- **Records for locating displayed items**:
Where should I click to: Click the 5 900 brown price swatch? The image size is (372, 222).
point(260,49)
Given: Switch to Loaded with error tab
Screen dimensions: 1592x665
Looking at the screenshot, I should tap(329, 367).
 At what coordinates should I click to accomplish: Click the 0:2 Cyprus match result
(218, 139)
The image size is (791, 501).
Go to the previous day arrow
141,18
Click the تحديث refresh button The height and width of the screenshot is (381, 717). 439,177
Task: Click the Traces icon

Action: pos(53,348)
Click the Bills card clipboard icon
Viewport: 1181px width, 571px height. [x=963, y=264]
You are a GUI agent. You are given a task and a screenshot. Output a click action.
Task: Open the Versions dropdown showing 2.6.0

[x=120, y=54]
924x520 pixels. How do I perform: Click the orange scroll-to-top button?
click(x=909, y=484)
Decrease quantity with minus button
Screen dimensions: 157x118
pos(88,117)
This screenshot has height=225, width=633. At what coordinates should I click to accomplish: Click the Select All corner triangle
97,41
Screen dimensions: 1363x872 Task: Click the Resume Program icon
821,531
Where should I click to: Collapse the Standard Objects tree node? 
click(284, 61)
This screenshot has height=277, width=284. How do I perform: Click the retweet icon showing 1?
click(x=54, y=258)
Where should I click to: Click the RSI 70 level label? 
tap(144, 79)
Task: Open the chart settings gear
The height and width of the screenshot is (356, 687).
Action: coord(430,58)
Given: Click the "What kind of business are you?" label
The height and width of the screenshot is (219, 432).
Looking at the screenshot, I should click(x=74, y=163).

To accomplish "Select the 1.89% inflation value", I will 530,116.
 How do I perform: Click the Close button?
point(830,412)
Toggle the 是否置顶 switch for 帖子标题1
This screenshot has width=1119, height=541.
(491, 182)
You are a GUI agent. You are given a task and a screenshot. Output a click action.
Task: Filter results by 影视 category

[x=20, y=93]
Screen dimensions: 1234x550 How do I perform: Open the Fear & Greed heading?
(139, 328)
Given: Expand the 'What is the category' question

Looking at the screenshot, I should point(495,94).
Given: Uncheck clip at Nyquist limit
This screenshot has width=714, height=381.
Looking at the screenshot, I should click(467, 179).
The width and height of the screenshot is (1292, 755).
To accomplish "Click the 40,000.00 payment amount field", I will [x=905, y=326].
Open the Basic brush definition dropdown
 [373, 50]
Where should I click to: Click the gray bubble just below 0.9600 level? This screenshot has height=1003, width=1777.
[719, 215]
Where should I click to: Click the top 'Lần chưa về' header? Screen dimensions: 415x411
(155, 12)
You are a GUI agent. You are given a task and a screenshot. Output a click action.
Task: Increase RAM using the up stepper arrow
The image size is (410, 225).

- **GIVEN EXERCISE**:
Format every line of the material above as a numbered list, leaving out the blank lines.

- **FINISHED TASK**:
1. Where should I click to: Click the 5 900 brown price swatch? The image size is (372, 222).
2. point(260,49)
3. Given: Switch to Loaded with error tab
4. Screen dimensions: 1592x665
5. Looking at the screenshot, I should tap(329, 367).
6.  At what coordinates should I click to accomplish: Click the 0:2 Cyprus match result
7. (218, 139)
8. The image size is (791, 501).
9. Go to the previous day arrow
10. 141,18
11. Click the تحديث refresh button The height and width of the screenshot is (381, 717). 439,177
12. Task: Click the Traces icon
13. Action: pos(53,348)
14. Click the Bills card clipboard icon
15. Viewport: 1181px width, 571px height. [x=963, y=264]
16. You are a GUI agent. You are given a task and a screenshot. Output a click action.
17. Task: Open the Versions dropdown showing 2.6.0
18. [x=120, y=54]
19. 924x520 pixels. How do I perform: Click the orange scroll-to-top button?
20. click(x=909, y=484)
21. Decrease quantity with minus button
22. Screen dimensions: 157x118
23. pos(88,117)
24. This screenshot has height=225, width=633. At what coordinates should I click to accomplish: Click the Select All corner triangle
25. 97,41
26. Screen dimensions: 1363x872 Task: Click the Resume Program icon
27. 821,531
28. Where should I click to: Collapse the Standard Objects tree node? 
29. click(284, 61)
30. This screenshot has height=277, width=284. How do I perform: Click the retweet icon showing 1?
31. click(x=54, y=258)
32. Where should I click to: Click the RSI 70 level label? 
33. tap(144, 79)
34. Task: Open the chart settings gear
35. The height and width of the screenshot is (356, 687).
36. Action: coord(430,58)
37. Given: Click the "What kind of business are you?" label
38. The height and width of the screenshot is (219, 432).
39. Looking at the screenshot, I should click(x=74, y=163).
40. To accomplish "Select the 1.89% inflation value", I will 530,116.
41.  How do I perform: Click the Close button?
42. point(830,412)
43. Toggle the 是否置顶 switch for 帖子标题1
44. This screenshot has width=1119, height=541.
45. (491, 182)
46. You are a GUI agent. You are given a task and a screenshot. Output a click action.
47. Task: Filter results by 影视 category
48. [x=20, y=93]
49. Screen dimensions: 1234x550 How do I perform: Open the Fear & Greed heading?
50. (139, 328)
51. Given: Expand the 'What is the category' question
52. Looking at the screenshot, I should point(495,94).
53. Given: Uncheck clip at Nyquist limit
54. This screenshot has width=714, height=381.
55. Looking at the screenshot, I should click(467, 179).
56. The width and height of the screenshot is (1292, 755).
57. To accomplish "Click the 40,000.00 payment amount field", I will [x=905, y=326].
58. Open the Basic brush definition dropdown
59.  [373, 50]
60. Where should I click to: Click the gray bubble just below 0.9600 level? This screenshot has height=1003, width=1777.
61. [719, 215]
62. Where should I click to: Click the top 'Lần chưa về' header? Screen dimensions: 415x411
63. (155, 12)
64. You are a GUI agent. You are given a task and a screenshot. Output a click action.
65. Task: Increase RAM using the up stepper arrow
66. The image size is (410, 225).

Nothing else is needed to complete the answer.